Among the seven models, most DDI signals were detected by the association rule mining model with 6,404 drug-drug pairs (98.3% of the total 6,512 pairs), followed by the additive model (6,047 pairs). In contrast, the logistic regression showed the most conservative DDI detection tendency (3,705 drug-drug pairs), but still had the highest number of drug-drug pairs confirmed by the Liverpool database. Unlike other models, the logistic regression model included confounding factors: age and gender, suggesting that it may be the most reliable model detecting novel DDIs.

Based on the results of random permutation, the 2,516 DDIs detected by the seven models are likely not occurring by chance. Thus, there is a high potentiality to generate clinical trial hypotheses based on the DDIs detected by the several models but not found in the Liver pool database.

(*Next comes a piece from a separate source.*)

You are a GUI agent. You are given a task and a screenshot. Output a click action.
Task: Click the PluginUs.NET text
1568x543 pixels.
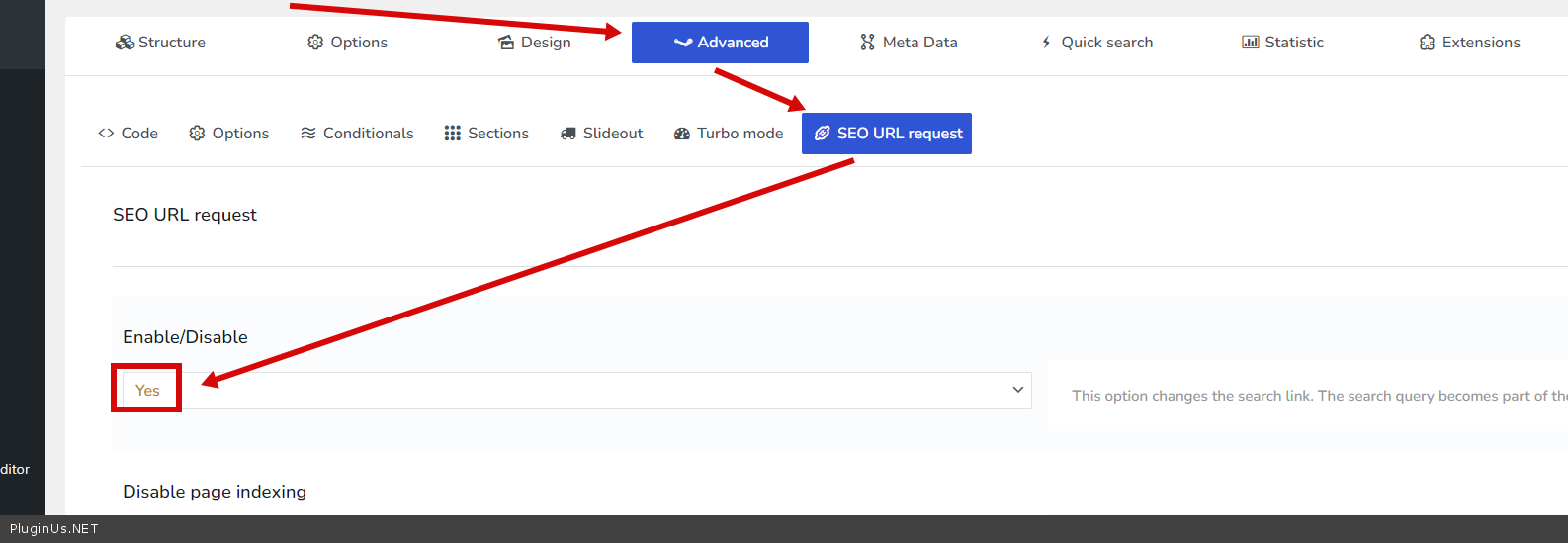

There are known limitations in this study. First, the FAERS database doesn’t include patient characteristics, his/her medical history, and dosage information which are important risk factors of DDIs. Second, the FAERS database is recognized to be underreported of AEs, and AEs reported by it need to be further validated. Third, we did not examine the underlying pharmacology mechanism of detected DDIs.

Conclusions

This study showed the potentiality of using seven models to detect potential DDIs from a spontaneous adverse event reports dataset. The detected DDIs by the seven models are not likely to occur in chance.